A normalized model removes redundancies in data by storing information in discrete tables, and then referencing those tables when needed. This has an advantage for a transactional system because information needs to be entered at only one place in the database, without duplicating any information already entered. For example, in the ACME Toys and Gizmos transactional database, each time a transaction is recorded for the sale of an item at a register, a record needs to be added only to the transactions table. In the table, all details regarding the information to identify the register, the item information, and the employee who processed the transaction do not need to be entered because that information is already stored in separate tables. The main transaction record just needs to be entered with references to all that other information.
This works extremely well for a transactional type of system concerned with daily operational processing where the focus is on getting data into the system. However, it does not work well for a data warehouse whose focus is on getting data out of the system. Users do not want to navigate through the spider web of tables that compose a normalized database model to extract the information they need. Therefore, dimensional models were introduced to provide the end user with a flattened structure of easily queried tables that he or she can understand from a business perspective.
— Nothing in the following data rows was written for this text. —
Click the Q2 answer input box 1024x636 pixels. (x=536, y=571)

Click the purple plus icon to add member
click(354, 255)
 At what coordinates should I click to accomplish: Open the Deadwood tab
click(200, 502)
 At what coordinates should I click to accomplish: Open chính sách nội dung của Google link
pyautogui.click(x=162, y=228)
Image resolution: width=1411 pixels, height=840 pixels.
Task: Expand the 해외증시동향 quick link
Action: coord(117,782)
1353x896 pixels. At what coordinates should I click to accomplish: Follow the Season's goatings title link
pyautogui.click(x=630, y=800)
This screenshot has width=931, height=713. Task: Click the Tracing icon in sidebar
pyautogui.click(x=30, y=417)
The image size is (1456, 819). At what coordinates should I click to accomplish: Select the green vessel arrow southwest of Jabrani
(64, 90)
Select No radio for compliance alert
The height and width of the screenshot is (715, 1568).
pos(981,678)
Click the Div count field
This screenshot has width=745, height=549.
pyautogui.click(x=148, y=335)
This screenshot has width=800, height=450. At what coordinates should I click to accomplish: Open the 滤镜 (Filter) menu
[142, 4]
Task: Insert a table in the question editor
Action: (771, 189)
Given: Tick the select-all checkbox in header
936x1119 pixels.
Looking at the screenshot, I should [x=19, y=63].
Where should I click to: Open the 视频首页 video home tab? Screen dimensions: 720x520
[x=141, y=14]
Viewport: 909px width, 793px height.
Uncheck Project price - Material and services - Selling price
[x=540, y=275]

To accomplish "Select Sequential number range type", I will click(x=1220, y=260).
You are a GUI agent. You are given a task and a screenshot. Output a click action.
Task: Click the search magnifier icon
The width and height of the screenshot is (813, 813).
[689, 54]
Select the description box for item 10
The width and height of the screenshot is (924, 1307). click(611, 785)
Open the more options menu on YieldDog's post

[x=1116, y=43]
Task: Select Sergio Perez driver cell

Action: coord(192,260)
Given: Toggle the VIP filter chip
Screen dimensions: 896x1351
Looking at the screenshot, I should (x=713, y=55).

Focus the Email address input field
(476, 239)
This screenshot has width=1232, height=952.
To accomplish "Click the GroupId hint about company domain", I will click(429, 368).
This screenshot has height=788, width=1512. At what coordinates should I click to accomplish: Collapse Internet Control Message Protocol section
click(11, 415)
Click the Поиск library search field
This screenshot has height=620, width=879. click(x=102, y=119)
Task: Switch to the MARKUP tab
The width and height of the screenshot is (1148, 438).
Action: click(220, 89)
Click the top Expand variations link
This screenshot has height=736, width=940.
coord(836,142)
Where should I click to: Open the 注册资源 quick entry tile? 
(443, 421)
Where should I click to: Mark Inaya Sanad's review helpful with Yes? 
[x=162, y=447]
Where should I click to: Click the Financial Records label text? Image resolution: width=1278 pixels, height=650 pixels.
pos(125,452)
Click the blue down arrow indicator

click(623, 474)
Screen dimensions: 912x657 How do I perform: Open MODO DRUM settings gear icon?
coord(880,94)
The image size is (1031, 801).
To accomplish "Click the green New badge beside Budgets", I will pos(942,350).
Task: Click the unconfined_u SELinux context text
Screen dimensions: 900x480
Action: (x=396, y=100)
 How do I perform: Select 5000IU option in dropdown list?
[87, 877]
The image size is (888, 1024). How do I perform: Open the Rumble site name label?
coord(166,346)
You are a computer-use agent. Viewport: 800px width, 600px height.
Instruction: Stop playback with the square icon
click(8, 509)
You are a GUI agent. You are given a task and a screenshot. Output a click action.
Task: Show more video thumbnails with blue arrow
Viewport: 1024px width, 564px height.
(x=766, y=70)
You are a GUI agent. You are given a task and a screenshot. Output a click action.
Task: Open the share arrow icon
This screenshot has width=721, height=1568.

A dimensional model takes the business rules of our organization and represents them in the database in a more understandable way. A business manager looking at sales data is naturally going to think more along the lines of “How many gizmos did I sell last month in all stores in the south and how does that compare to how many I sold in the same month last year?” Managers just want to know what the result is, and don’t want to worry about how many tables need to be joined in a complex query to get that result. A dimensional model removes the complexity and represents the data in a way that end users can relate to it more easily from a business perspective.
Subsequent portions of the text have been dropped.